Province, federal government spend $70M to bring 600 new child-care spaces to rural Manitoba
Municipalities to provide free rent for 15 years, free landscaping and snow clearing for child-care facilities
Several southern Manitoba and Interlake communities will have new child-care facilities built in time for the next school year, creating more than 600 new spaces.
The regulated, non-profit child care facilities are planned for the Portage la Prairie area, the town of Stonewall, Peguis First Nation, and the municipalities of Headingley, Macdonald, Ritchot, St. Clements, Morris and Whitemouth, Premier Heather Stefanson announced at a Monday news conference.
"We recognize that our communities grow, and so too does the need for Manitoba families to access to high-quality child-care services closer to home. This is especially true in rural communities," she said at the conference in Stonewall.
The modular facilities, which will cost $70 million and are being paid for through the Canada-Manitoba Canada-Wide Early Learning and Child Care Agreement, will be constructed off-site and moved to their respective areas to ensure the child-care spaces can become available as soon as possible, Stefanson said.
In exchange, the municipalities will provide a minimum of two acres of land with 15 years of free rent, plus snow removal, landscape maintenance and repairs.
"These support services reduce costs for child-care operators, ensuring long-term sustainability of centres," Stefanson said.
Early Childhood Learning Minister Wayne Ewasko says this announcement will help people access child care closer to home.
"As you check out the locations that are getting these first nine [facilities], in some cases they were daycare or child-care space deserts. That means that many of the families had to leave their communities to access daycares in other locations," he said.
Stonewall Mayor Sandra Smith says the child-care waiting list in that community is "in the hundreds."
"We are a growing community.

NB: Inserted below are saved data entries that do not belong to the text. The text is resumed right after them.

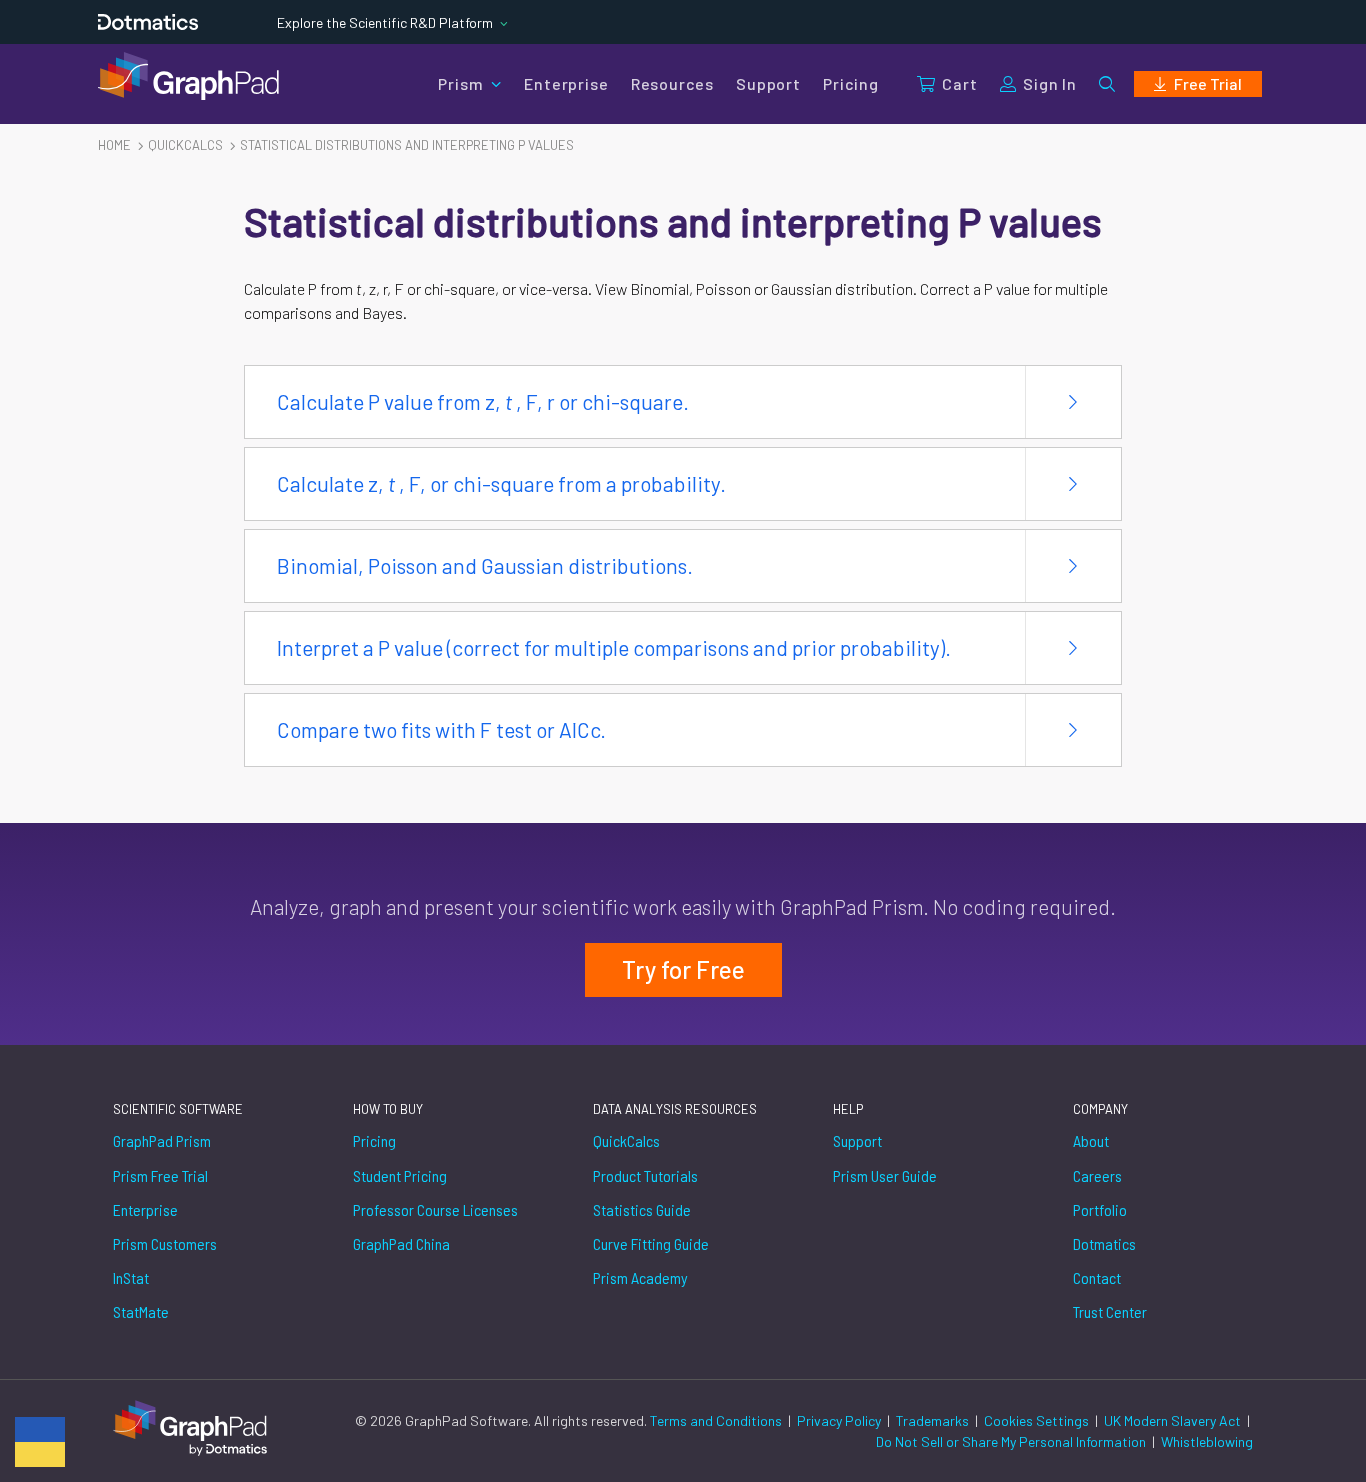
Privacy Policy (840, 1420)
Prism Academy (640, 1277)
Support (768, 83)
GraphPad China (401, 1243)
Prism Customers (165, 1243)
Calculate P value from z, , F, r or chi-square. (483, 401)
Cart (959, 83)
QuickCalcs (626, 1140)
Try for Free (683, 969)
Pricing (851, 83)
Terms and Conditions (717, 1420)
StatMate (141, 1311)
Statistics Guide (642, 1209)
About (1091, 1140)
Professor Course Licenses (435, 1209)
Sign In (1050, 83)
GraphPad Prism (162, 1140)
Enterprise (566, 83)
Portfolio (1100, 1209)
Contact (1097, 1277)
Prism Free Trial (160, 1175)
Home (114, 145)
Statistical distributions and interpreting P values (407, 145)
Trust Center (1110, 1311)
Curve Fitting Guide (651, 1243)
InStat (131, 1277)
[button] (1107, 84)
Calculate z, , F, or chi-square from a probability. (501, 483)
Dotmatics (1104, 1243)
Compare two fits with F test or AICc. (441, 729)
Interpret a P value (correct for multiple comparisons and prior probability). (614, 647)
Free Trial (1208, 83)
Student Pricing (400, 1175)
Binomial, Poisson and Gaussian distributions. (485, 565)
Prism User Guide (885, 1175)
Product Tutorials (645, 1175)
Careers (1097, 1175)
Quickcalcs (185, 145)
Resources (672, 83)
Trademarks (934, 1420)
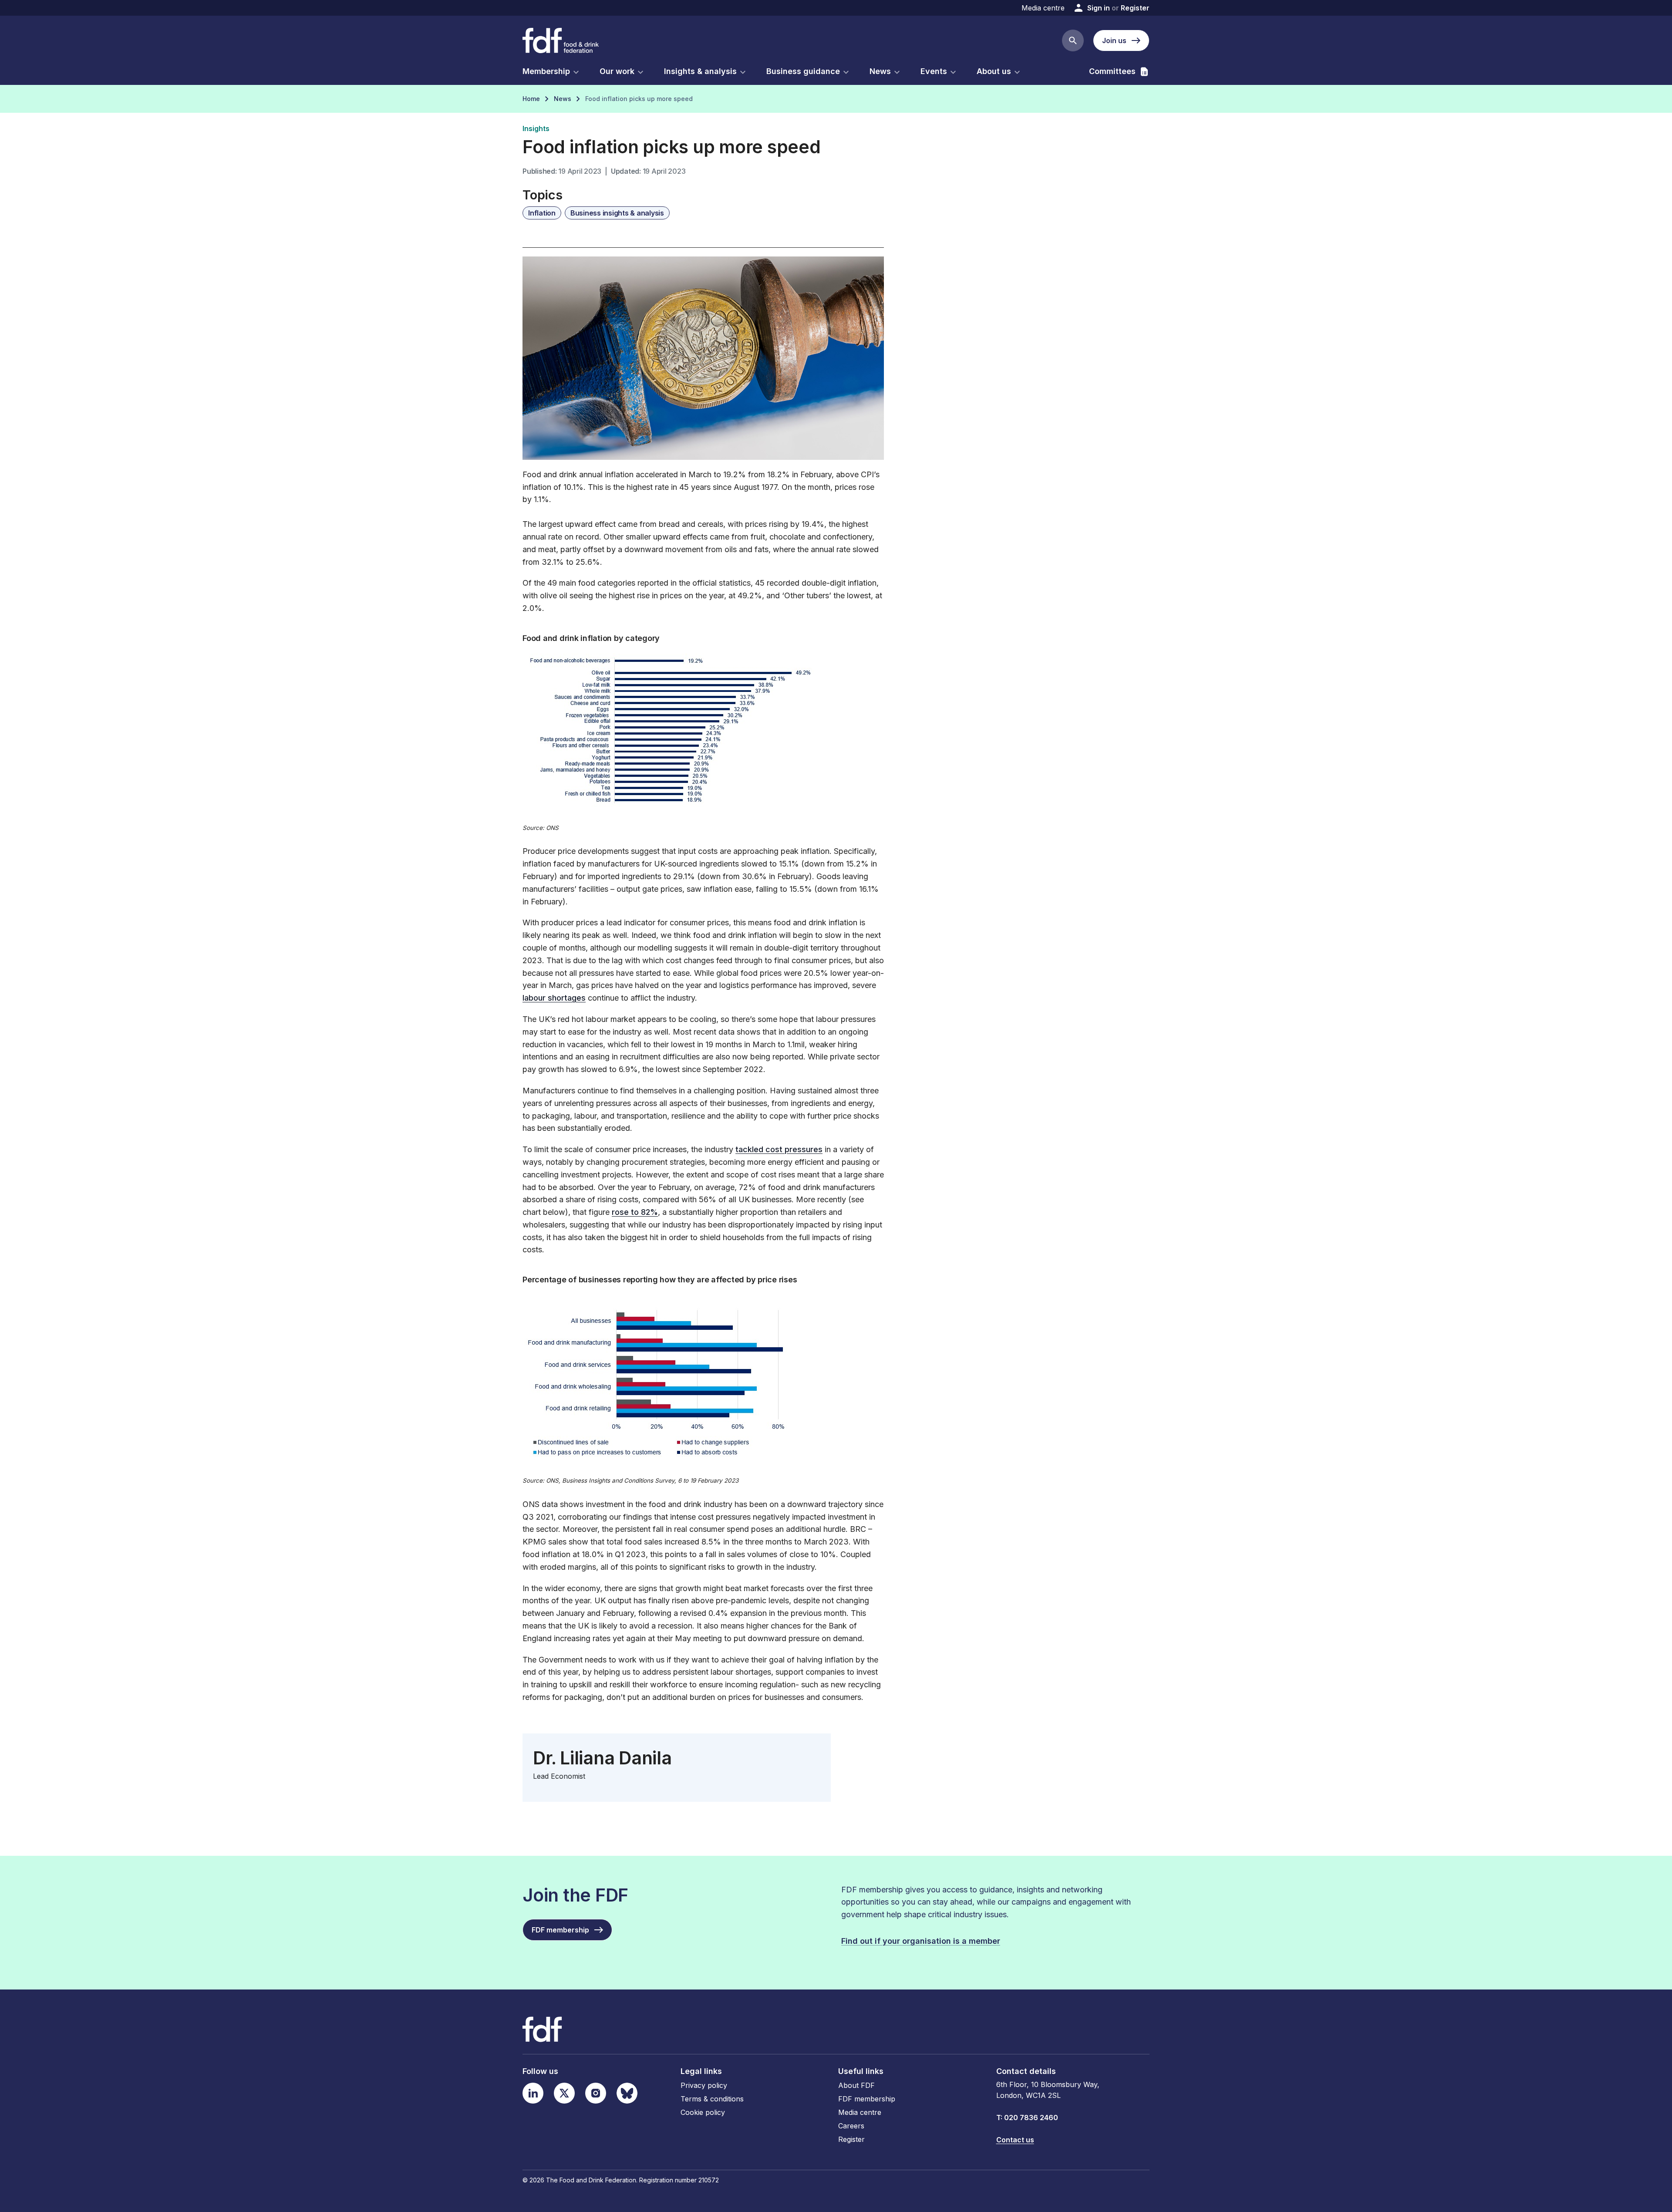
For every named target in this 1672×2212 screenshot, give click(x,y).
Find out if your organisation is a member (920, 1941)
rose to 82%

We do have a new subdivision in our area that new families are coming into, so the need is immediate here," she said at the news conference.
Ewasko added that he's heard from Stonewall parents who take their children to daycare in Winnipeg.
The province also announced it hopes to build an additional eight facilities, creating an additional 600 child-care seats. in the near future, and is soliciting requests for proposals to make that happen.